Segment Start: Information shown

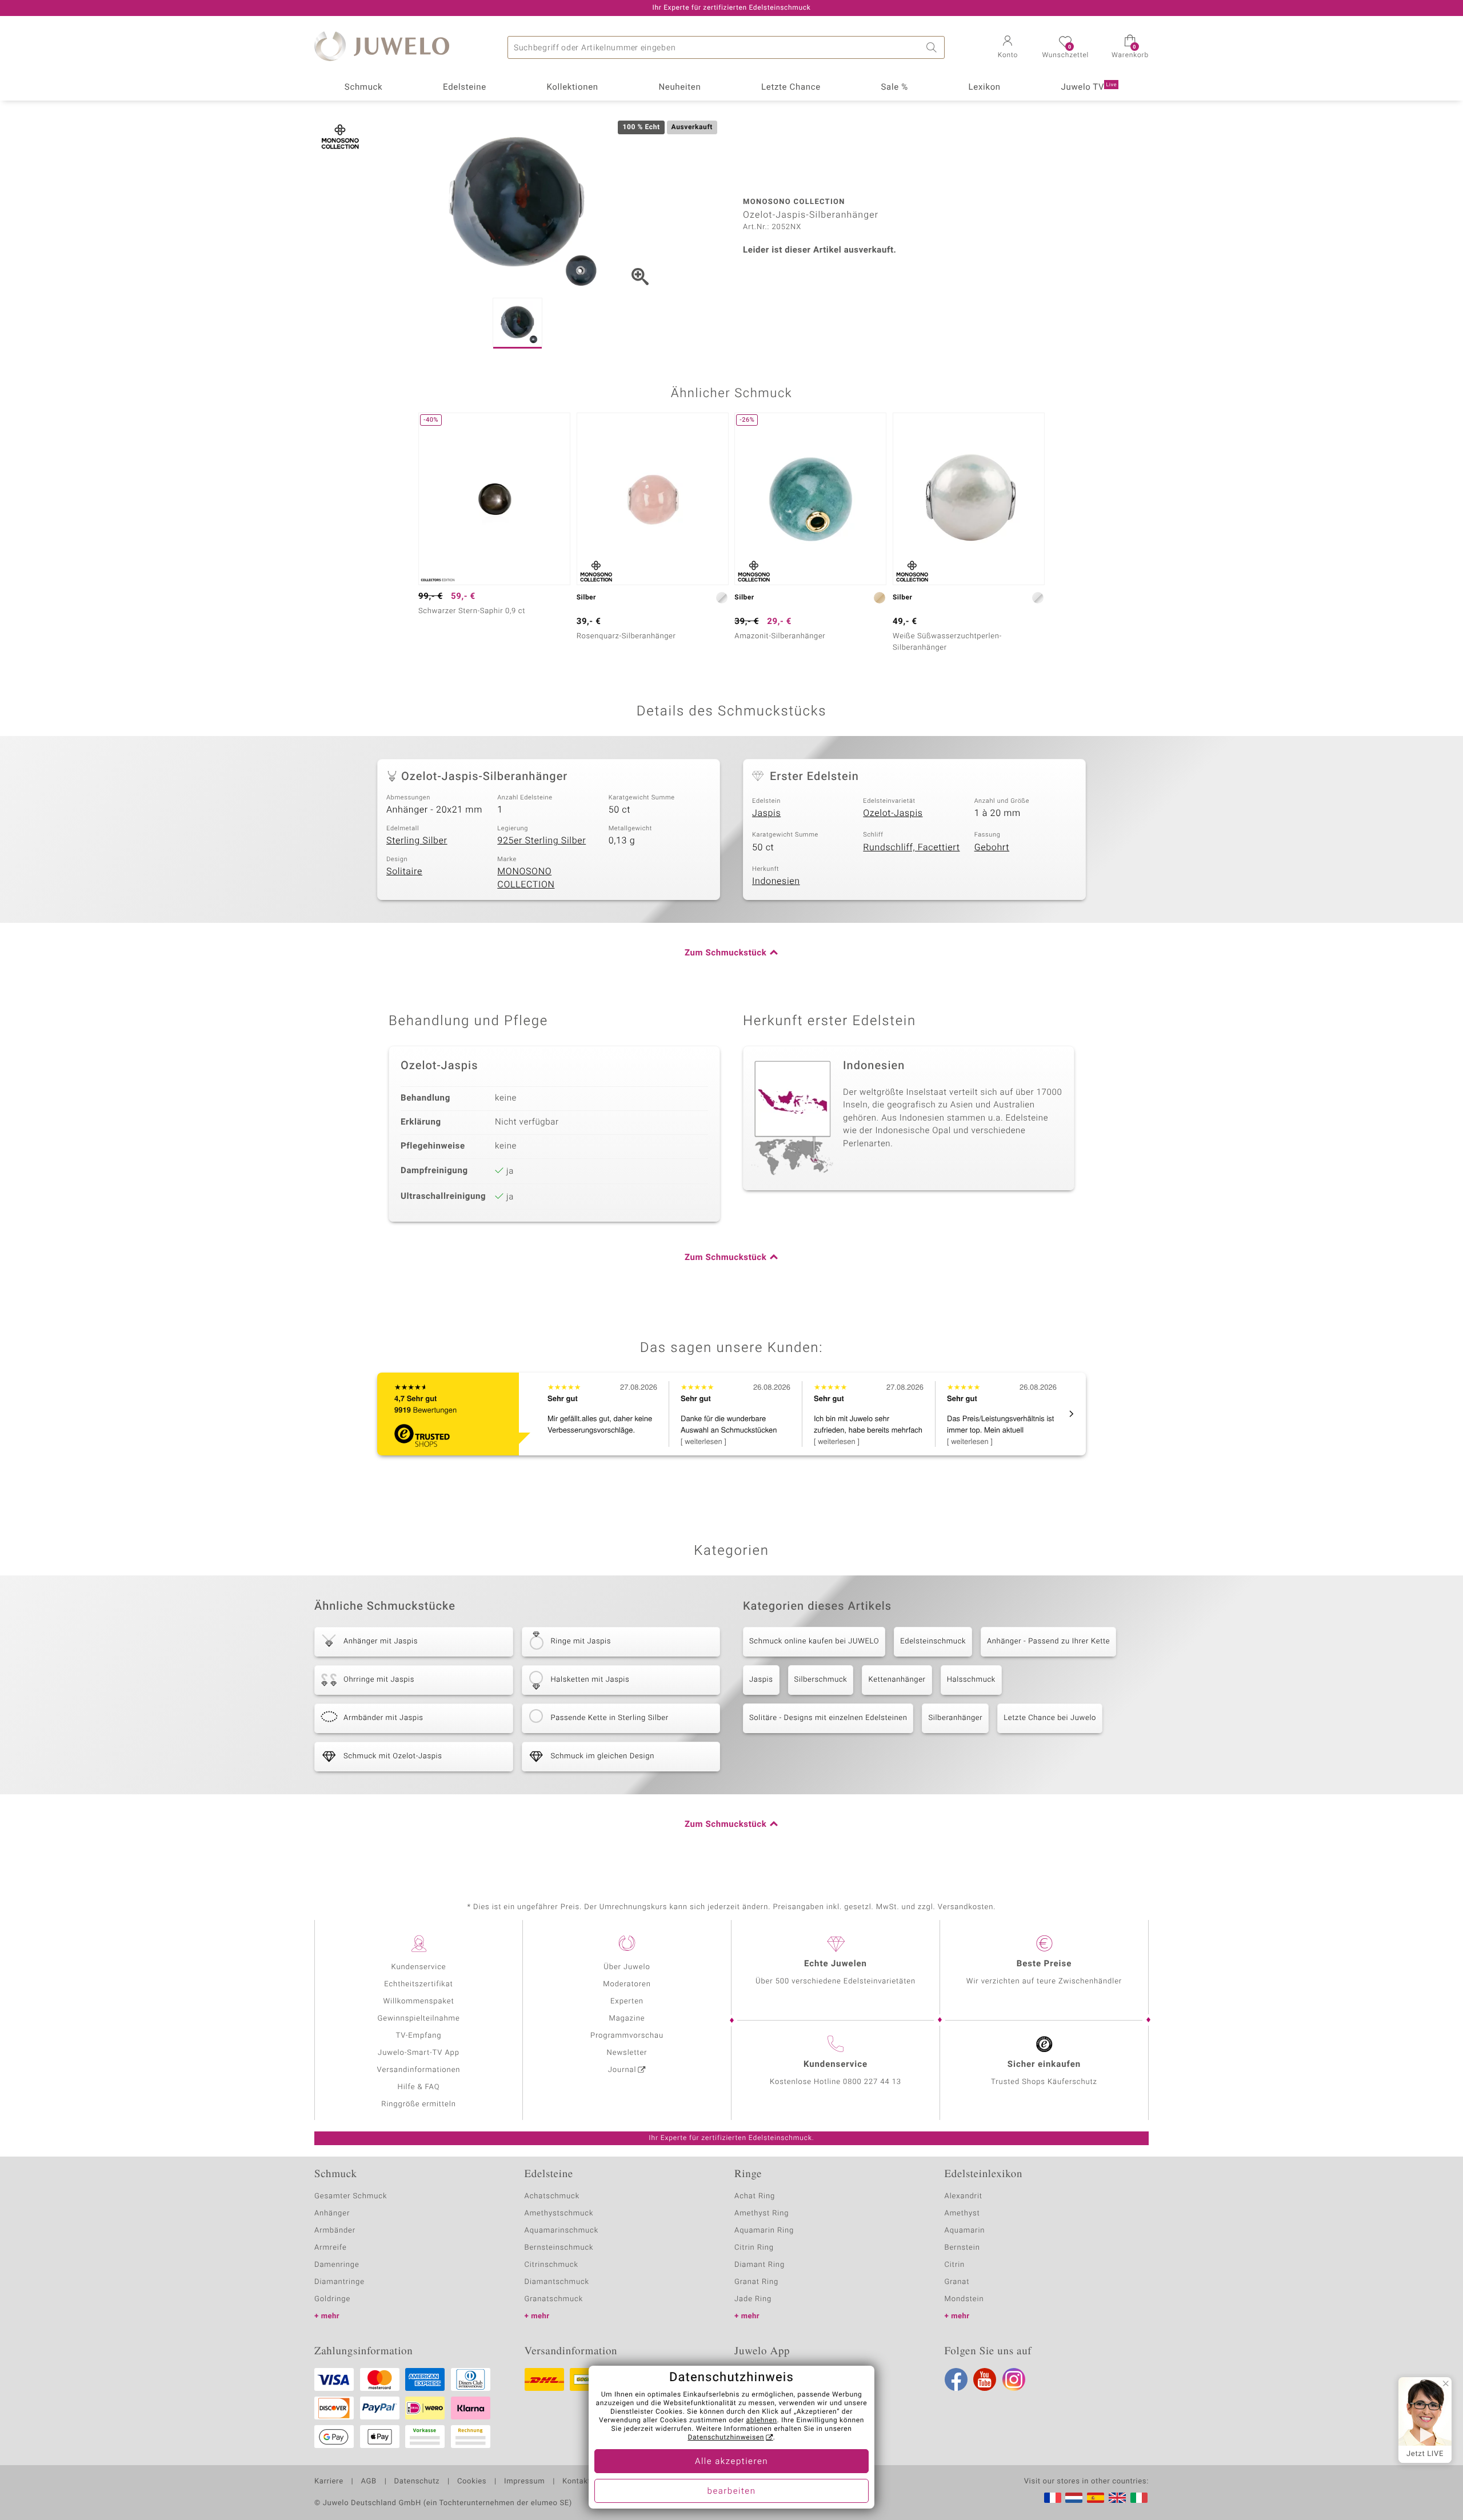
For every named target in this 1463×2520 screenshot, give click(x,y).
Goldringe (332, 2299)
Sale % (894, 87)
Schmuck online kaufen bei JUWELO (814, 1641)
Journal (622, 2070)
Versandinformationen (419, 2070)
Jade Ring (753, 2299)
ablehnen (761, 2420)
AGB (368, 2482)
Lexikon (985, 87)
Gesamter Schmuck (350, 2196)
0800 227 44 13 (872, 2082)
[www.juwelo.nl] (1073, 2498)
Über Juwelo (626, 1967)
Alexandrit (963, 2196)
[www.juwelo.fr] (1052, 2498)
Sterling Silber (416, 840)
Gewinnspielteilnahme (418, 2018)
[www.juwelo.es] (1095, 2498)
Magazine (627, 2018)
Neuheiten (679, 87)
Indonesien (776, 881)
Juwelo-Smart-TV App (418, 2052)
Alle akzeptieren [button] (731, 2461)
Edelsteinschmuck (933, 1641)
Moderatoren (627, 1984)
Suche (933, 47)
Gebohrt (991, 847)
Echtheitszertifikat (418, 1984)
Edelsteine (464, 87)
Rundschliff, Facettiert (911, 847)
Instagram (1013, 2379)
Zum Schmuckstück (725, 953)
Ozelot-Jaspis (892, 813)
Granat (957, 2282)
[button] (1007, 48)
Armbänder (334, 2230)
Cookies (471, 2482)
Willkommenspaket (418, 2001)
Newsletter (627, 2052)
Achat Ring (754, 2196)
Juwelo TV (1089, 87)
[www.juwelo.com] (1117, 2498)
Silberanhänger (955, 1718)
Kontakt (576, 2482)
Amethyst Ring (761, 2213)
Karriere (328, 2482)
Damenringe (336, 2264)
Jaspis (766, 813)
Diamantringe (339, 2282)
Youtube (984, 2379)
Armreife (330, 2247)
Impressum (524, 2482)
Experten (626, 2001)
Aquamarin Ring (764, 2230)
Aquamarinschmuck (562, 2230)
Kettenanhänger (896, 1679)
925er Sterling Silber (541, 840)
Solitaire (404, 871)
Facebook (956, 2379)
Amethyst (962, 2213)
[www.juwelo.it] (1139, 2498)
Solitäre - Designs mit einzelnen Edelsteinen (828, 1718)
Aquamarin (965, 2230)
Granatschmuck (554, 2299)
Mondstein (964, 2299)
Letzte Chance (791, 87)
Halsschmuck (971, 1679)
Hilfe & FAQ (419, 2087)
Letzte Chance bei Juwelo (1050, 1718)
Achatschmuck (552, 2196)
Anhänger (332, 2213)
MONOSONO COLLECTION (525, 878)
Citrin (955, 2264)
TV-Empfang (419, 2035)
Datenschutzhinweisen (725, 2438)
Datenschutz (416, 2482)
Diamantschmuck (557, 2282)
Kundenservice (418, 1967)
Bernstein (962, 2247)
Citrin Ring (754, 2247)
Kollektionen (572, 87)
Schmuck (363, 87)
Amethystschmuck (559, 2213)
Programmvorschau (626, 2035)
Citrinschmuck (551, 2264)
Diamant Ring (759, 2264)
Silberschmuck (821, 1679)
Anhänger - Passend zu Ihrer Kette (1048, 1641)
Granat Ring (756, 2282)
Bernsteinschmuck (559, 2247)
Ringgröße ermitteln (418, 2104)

Segment End: Information shown

→ **Problem description**: Write out the entries above in full and exactly; no pictures.

→ **Answer space**:
For every named target in this 1463×2520 screenshot, give click(x,y).
Goldringe (332, 2299)
Sale % (894, 87)
Schmuck online kaufen bei JUWELO (814, 1641)
Journal (622, 2070)
Versandinformationen (419, 2070)
Jade Ring (753, 2299)
ablehnen (761, 2420)
AGB (368, 2482)
Lexikon (985, 87)
Gesamter Schmuck (350, 2196)
0800 227 44 13 (872, 2082)
[www.juwelo.nl] (1073, 2498)
Über Juwelo (626, 1967)
Alexandrit (963, 2196)
[www.juwelo.fr] (1052, 2498)
Sterling Silber (416, 840)
Gewinnspielteilnahme (418, 2018)
[www.juwelo.es] (1095, 2498)
Magazine (627, 2018)
Neuheiten (679, 87)
Indonesien (776, 881)
Juwelo-Smart-TV App (418, 2052)
Alle akzeptieren [button] (731, 2461)
Edelsteinschmuck (933, 1641)
Moderatoren (627, 1984)
Suche (933, 47)
Gebohrt (991, 847)
Echtheitszertifikat (418, 1984)
Edelsteine (464, 87)
Rundschliff, Facettiert (911, 847)
Instagram (1013, 2379)
Zum Schmuckstück (725, 953)
Ozelot-Jaspis (892, 813)
Granat (957, 2282)
[button] (1007, 48)
Armbänder (334, 2230)
Cookies (471, 2482)
Willkommenspaket (418, 2001)
Newsletter (627, 2052)
Achat Ring (754, 2196)
Juwelo TV (1089, 87)
[www.juwelo.com] (1117, 2498)
Silberanhänger (955, 1718)
Kontakt (576, 2482)
Amethyst Ring (761, 2213)
Karriere (328, 2482)
Damenringe (336, 2264)
Jaspis (766, 813)
Diamantringe (339, 2282)
Youtube (984, 2379)
Armreife (330, 2247)
Impressum (524, 2482)
Experten (626, 2001)
Aquamarin Ring (764, 2230)
Aquamarinschmuck (562, 2230)
Kettenanhänger (896, 1679)
925er Sterling Silber (541, 840)
Solitaire (404, 871)
Facebook (956, 2379)
Amethyst (962, 2213)
[www.juwelo.it] (1139, 2498)
Solitäre - Designs mit einzelnen Edelsteinen (828, 1718)
Aquamarin (965, 2230)
Granatschmuck (554, 2299)
Mondstein (964, 2299)
Letzte Chance (791, 87)
Halsschmuck (971, 1679)
Hilfe & FAQ (419, 2087)
Letzte Chance bei Juwelo (1050, 1718)
Achatschmuck (552, 2196)
Anhänger (332, 2213)
MONOSONO COLLECTION (525, 878)
Citrin (955, 2264)
TV-Empfang (419, 2035)
Datenschutzhinweisen (725, 2438)
Datenschutz (416, 2482)
Diamantschmuck (557, 2282)
Kundenservice (418, 1967)
Bernstein (962, 2247)
Citrin Ring (754, 2247)
Kollektionen (572, 87)
Schmuck (363, 87)
Amethystschmuck (559, 2213)
Programmvorschau (626, 2035)
Citrinschmuck (551, 2264)
Diamant Ring (759, 2264)
Silberschmuck (821, 1679)
Anhänger - Passend zu Ihrer Kette (1048, 1641)
Granat Ring (756, 2282)
Bernsteinschmuck (559, 2247)
Ringgröße ermitteln (418, 2104)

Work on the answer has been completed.